Chief Economist at World First Jeremy Cook has been watching the financial markets today as the latest Manufacturing Purchasing Managers’ Index figures are announced. This is what he had to say long with advice for online sellers who may be impacted by the economic slowdown:
Another day, another indicator of UK economic performance falls to a 7 year low. The 4.6 point fall in the strength of UK economy between June and July is the largest decline in the near 20 year length of the survey and backs up the belief that the most important sector within the UK economy took a substantive body blow in the weeks post-Brexit. That is not to suggest that this will continue. Uncertainty in these numbers are high and one cannot legitimately predict a recession off one month’s numbers; one swallow doesn’t make a summer and nor does one frost make a winter but a continuation of this trend will see Q3 GDP fall into negative territory.
Services businesses do expect business activity to increase in the next 12 months but confidence is low and will remain so until we see some form of support to UK businesses from government and monetary authorities and clarification from Westminster on what Brexit really means.

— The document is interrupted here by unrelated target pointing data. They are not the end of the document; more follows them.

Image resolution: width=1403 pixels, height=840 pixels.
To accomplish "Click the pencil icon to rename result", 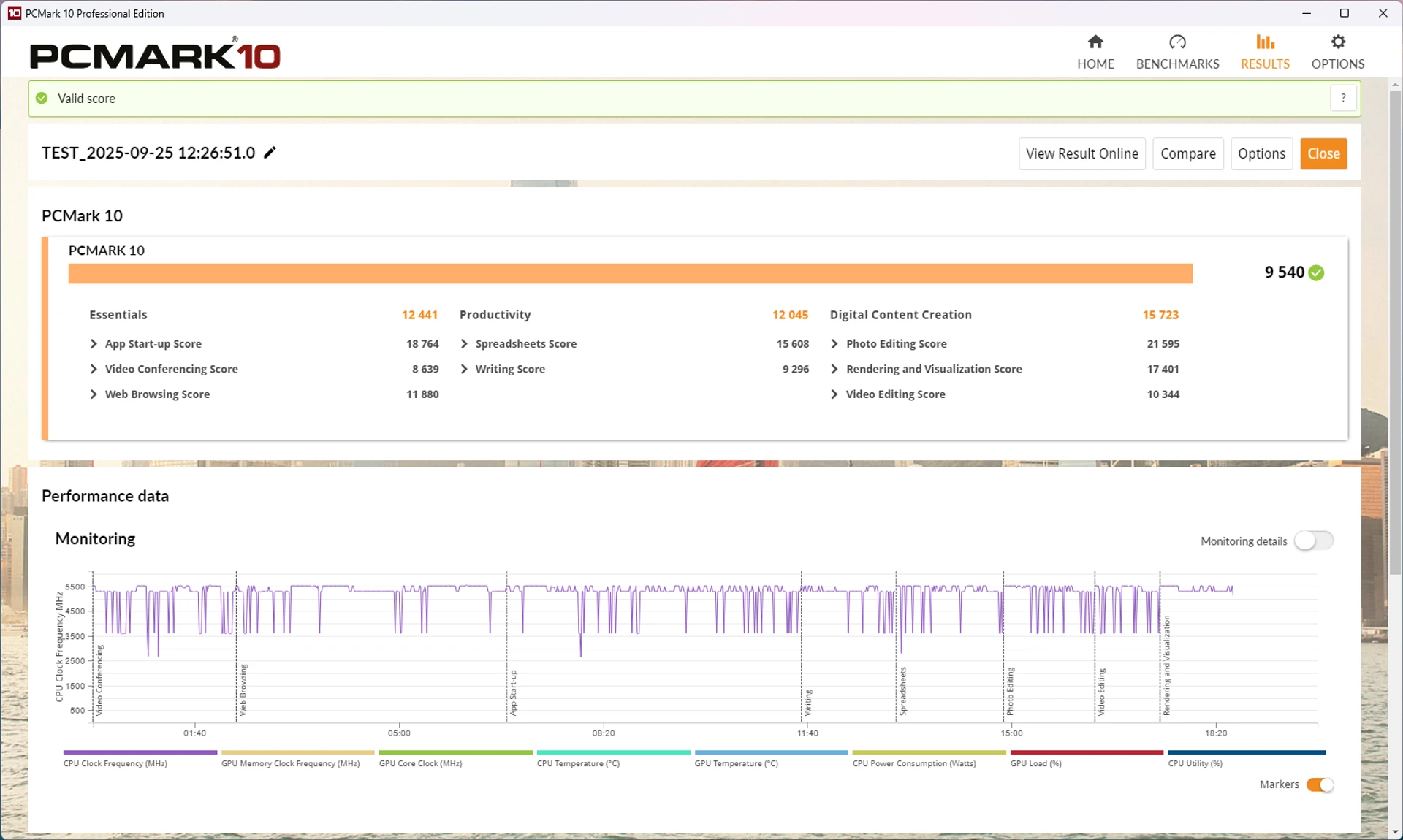I will pos(270,153).

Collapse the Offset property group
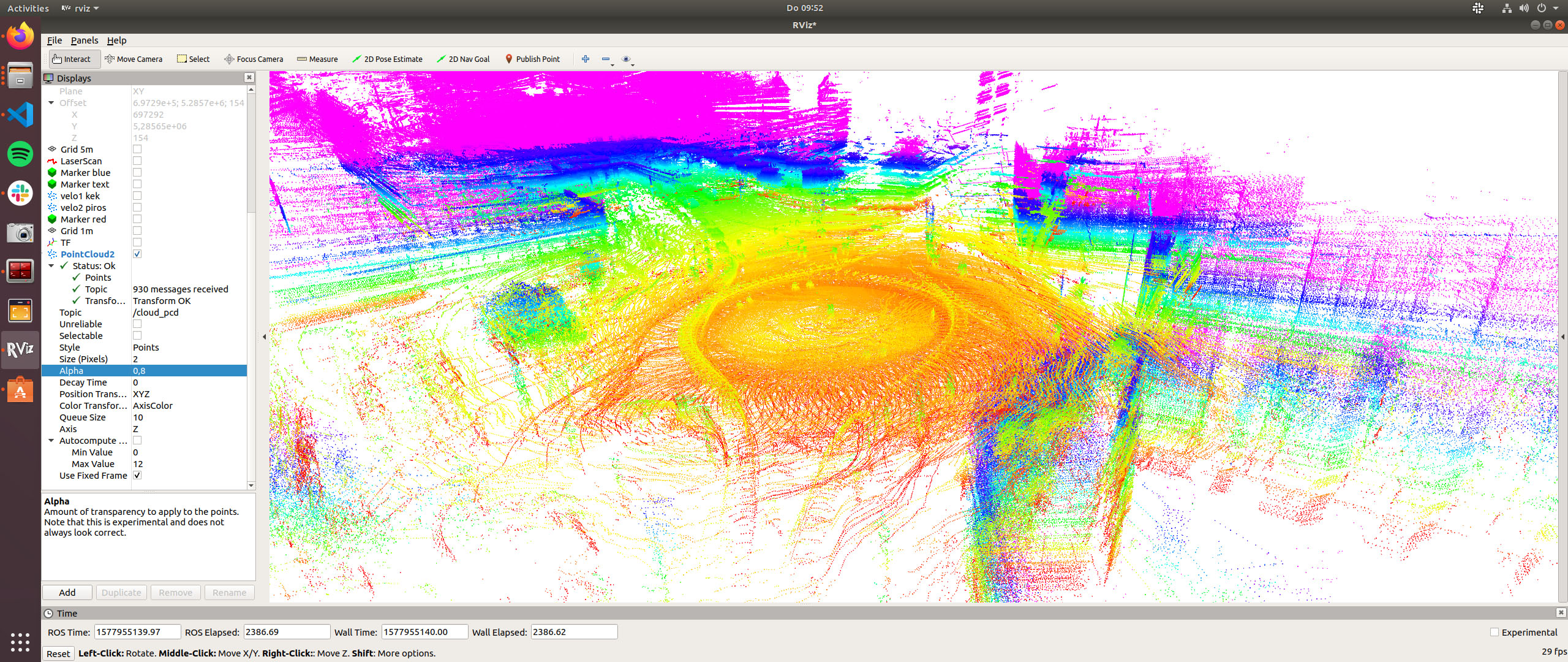(51, 103)

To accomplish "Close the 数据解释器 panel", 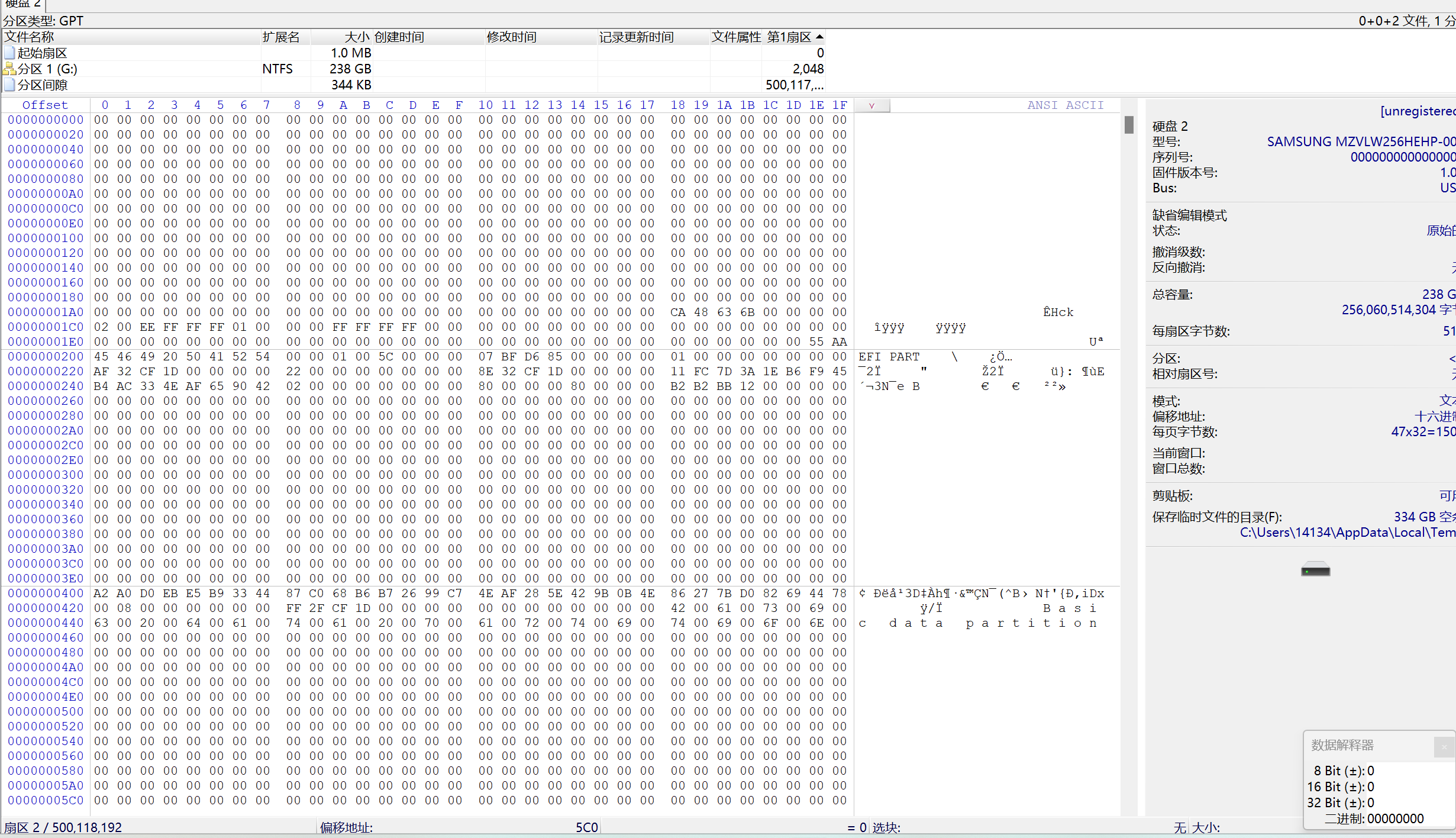I will point(1444,747).
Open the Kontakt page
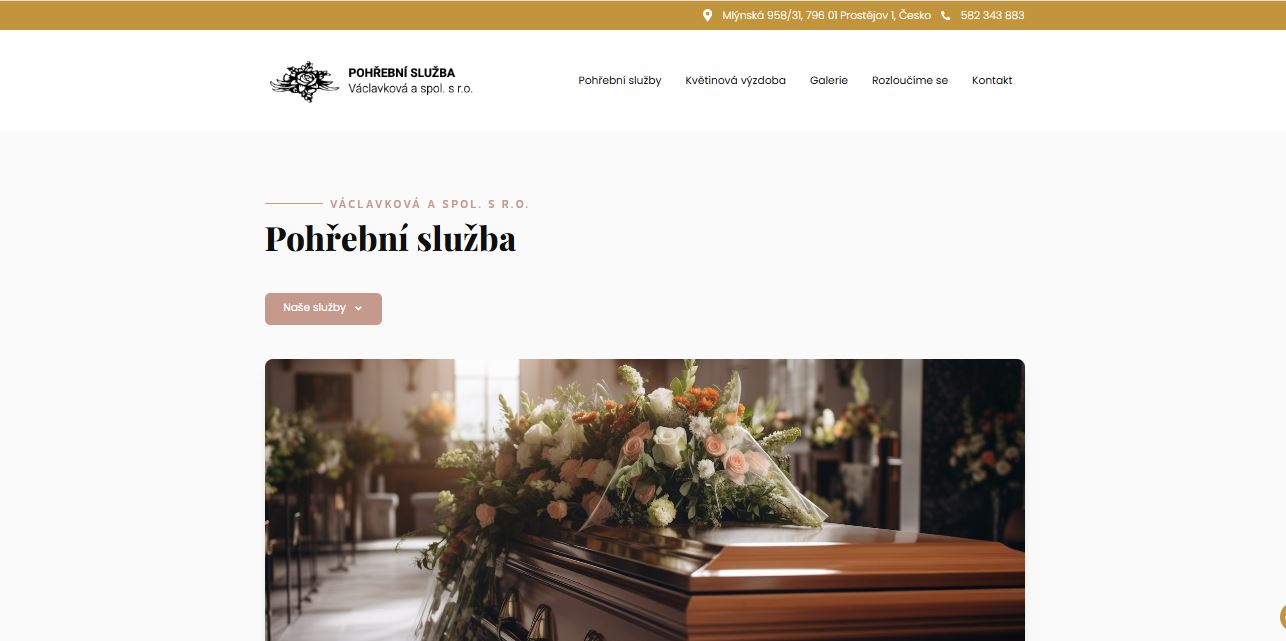This screenshot has height=641, width=1286. click(992, 81)
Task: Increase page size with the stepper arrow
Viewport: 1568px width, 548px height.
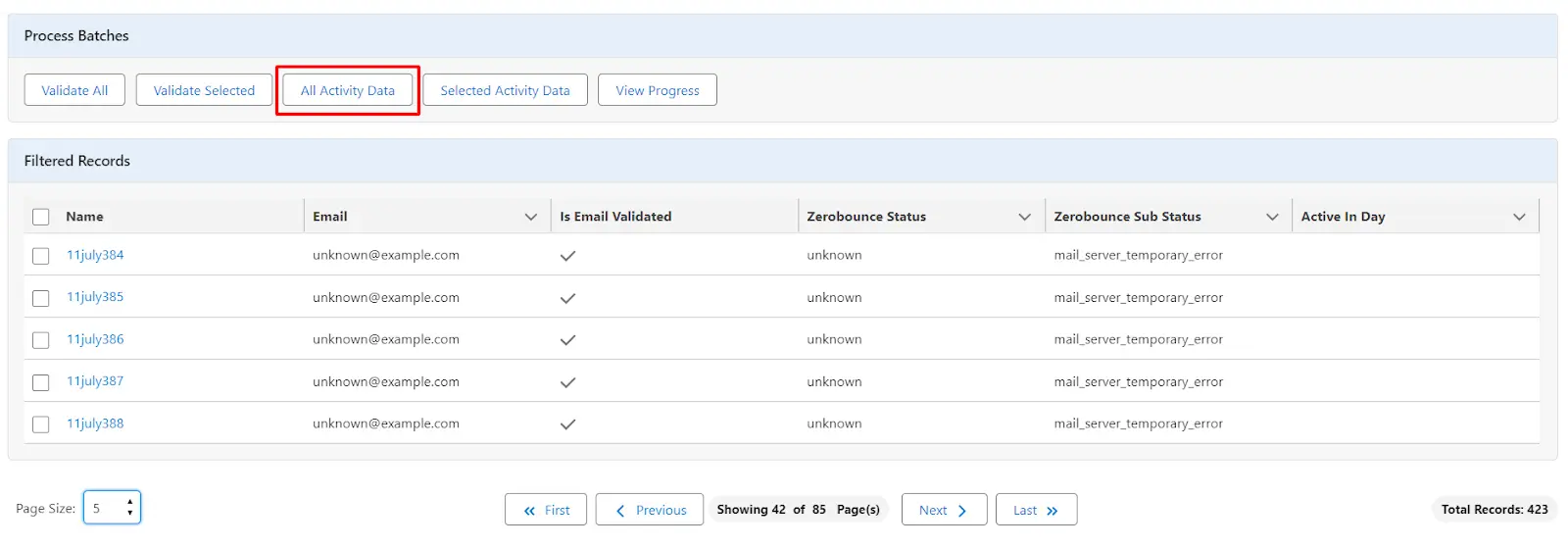Action: click(130, 502)
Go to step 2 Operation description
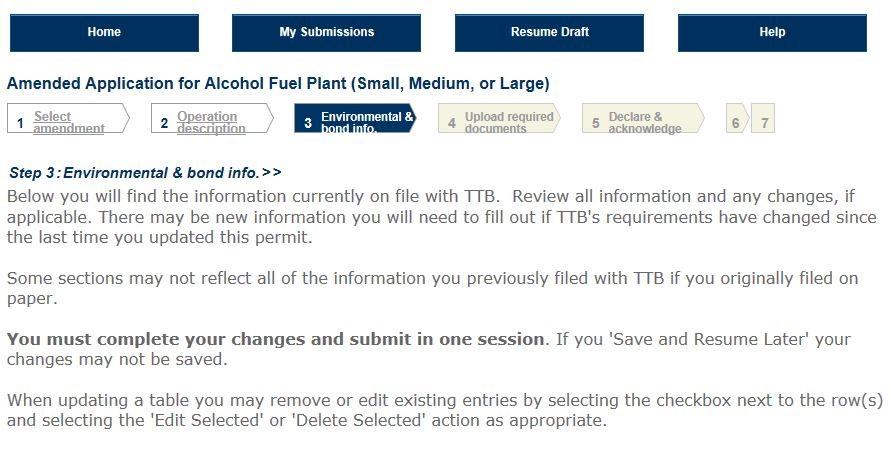 (211, 122)
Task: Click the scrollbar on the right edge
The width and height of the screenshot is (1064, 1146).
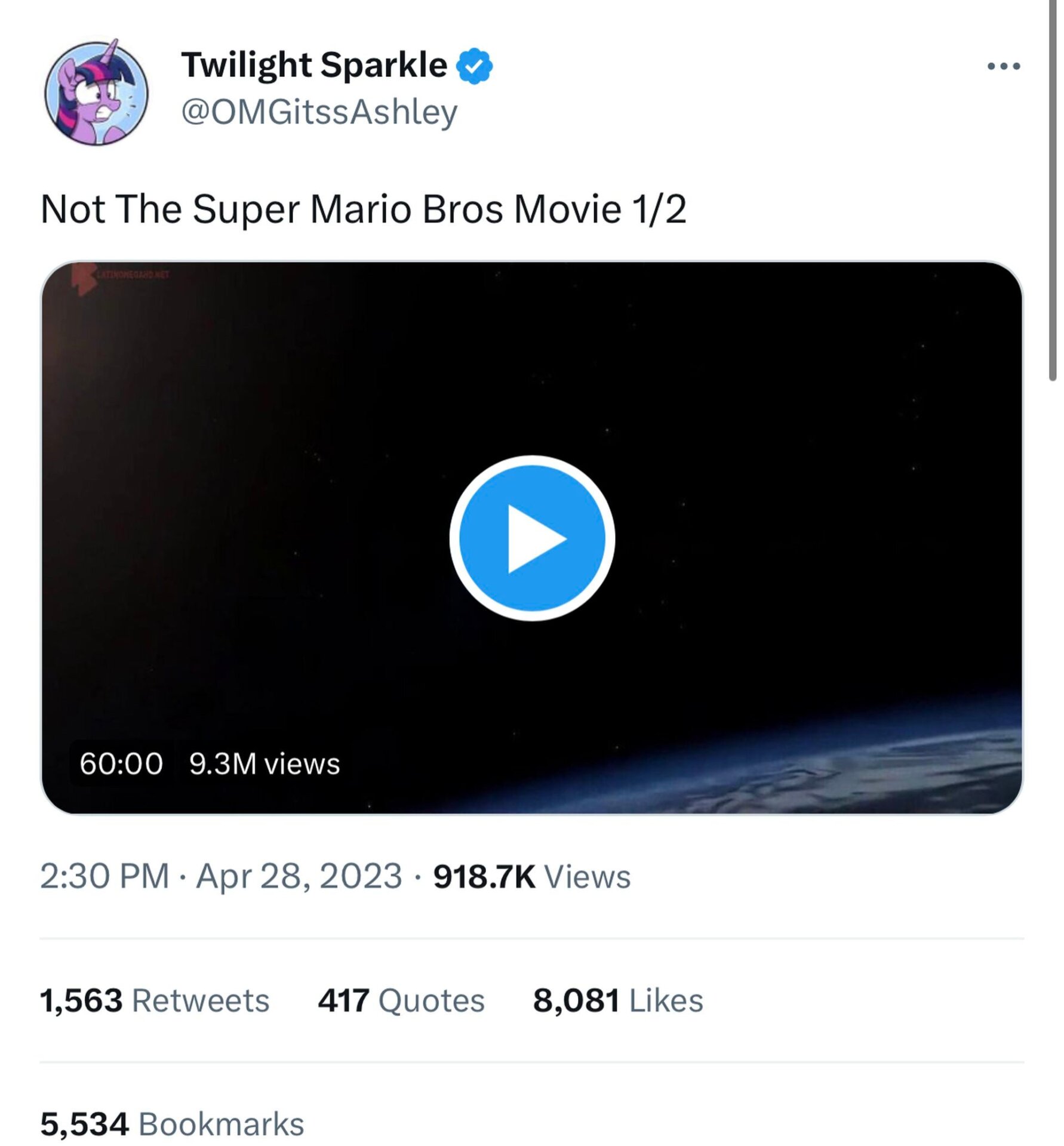Action: 1053,191
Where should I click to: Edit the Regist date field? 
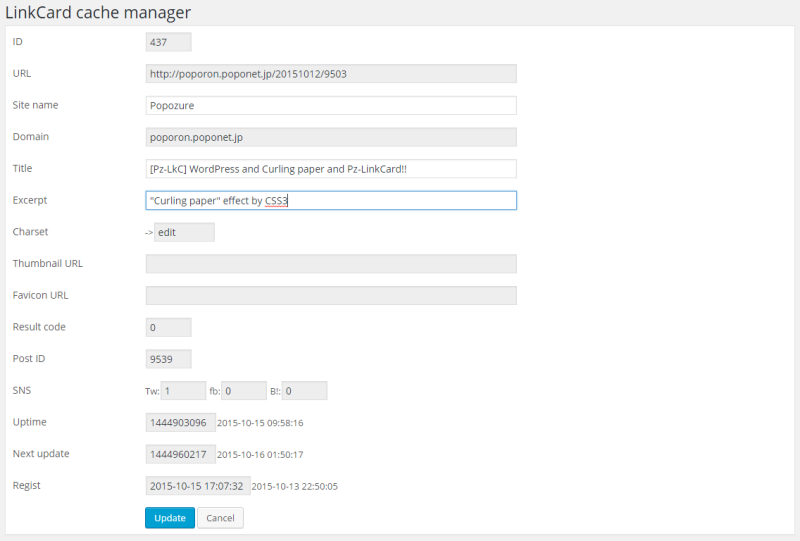[197, 486]
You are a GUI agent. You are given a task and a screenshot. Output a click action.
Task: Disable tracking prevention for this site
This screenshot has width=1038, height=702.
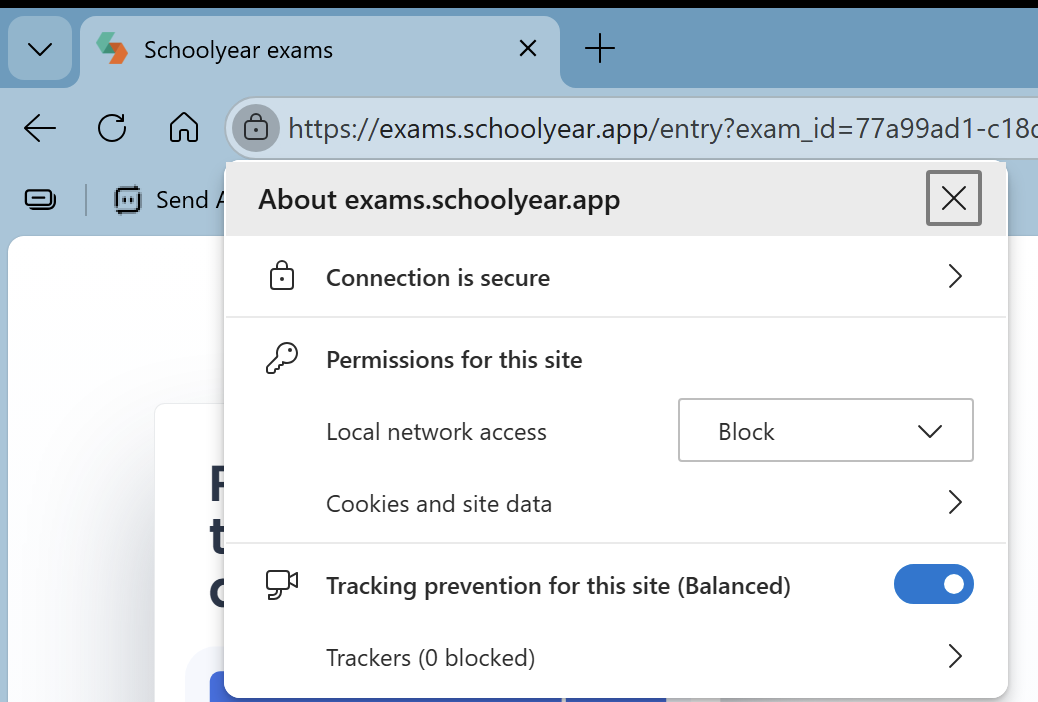click(x=933, y=584)
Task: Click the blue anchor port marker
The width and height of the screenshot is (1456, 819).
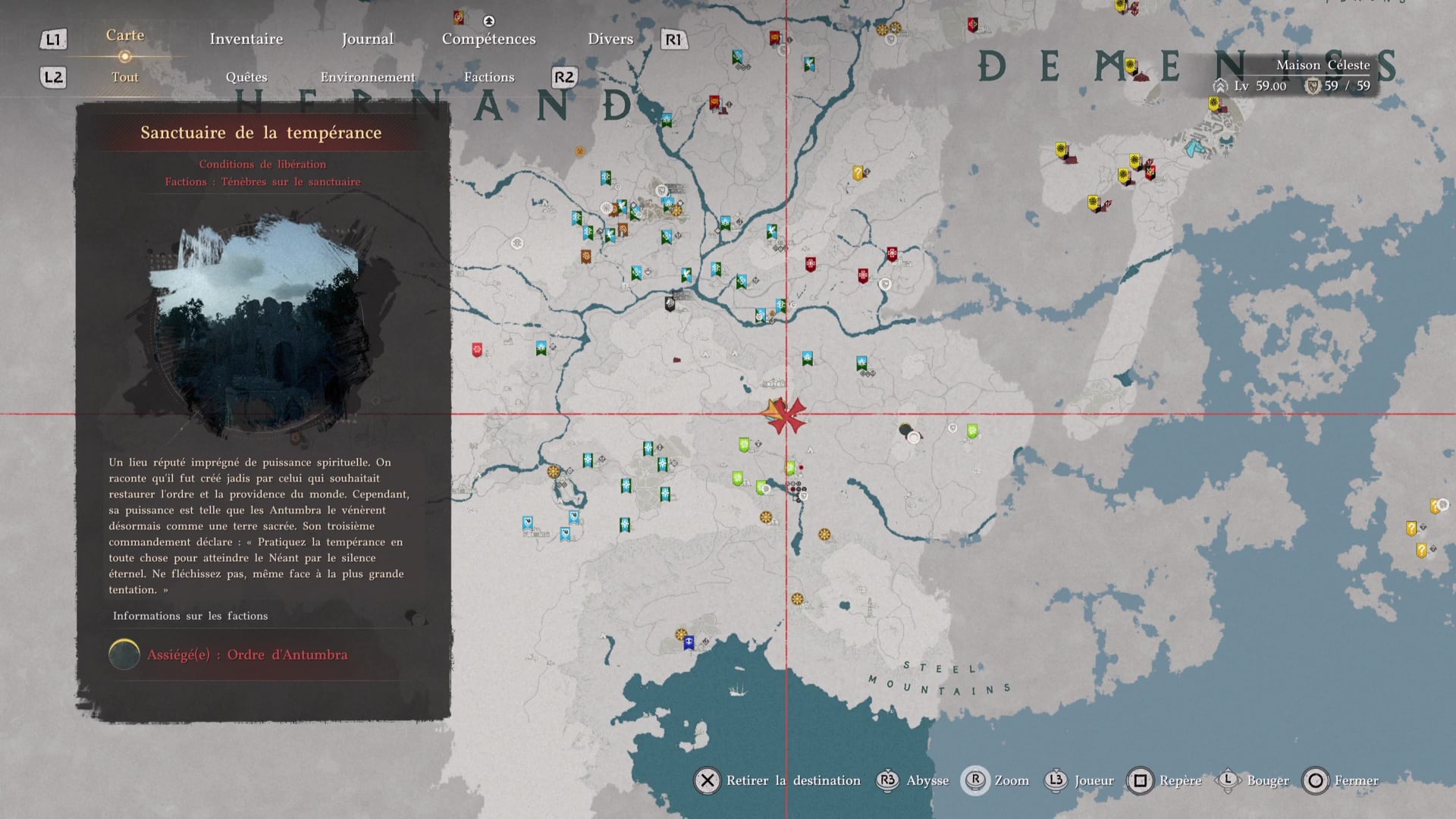Action: coord(689,643)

The key question now for sterling is whether the two weeks between the estimate of the Manufacturing Purchasing Managers’ Index and these final numbers have further driven Monetary Policy Committee members at the Bank of England into a mind-set of stimulus with quantitative easing.
As such it seems as though the Bank of England thinks a recession may be coming and they need to pump money into the economy. With retail sales down online sellers may want to start looking at emerging markets or the US to ensure they keep a +% on sales with a UK/European slowdown in their respective economies.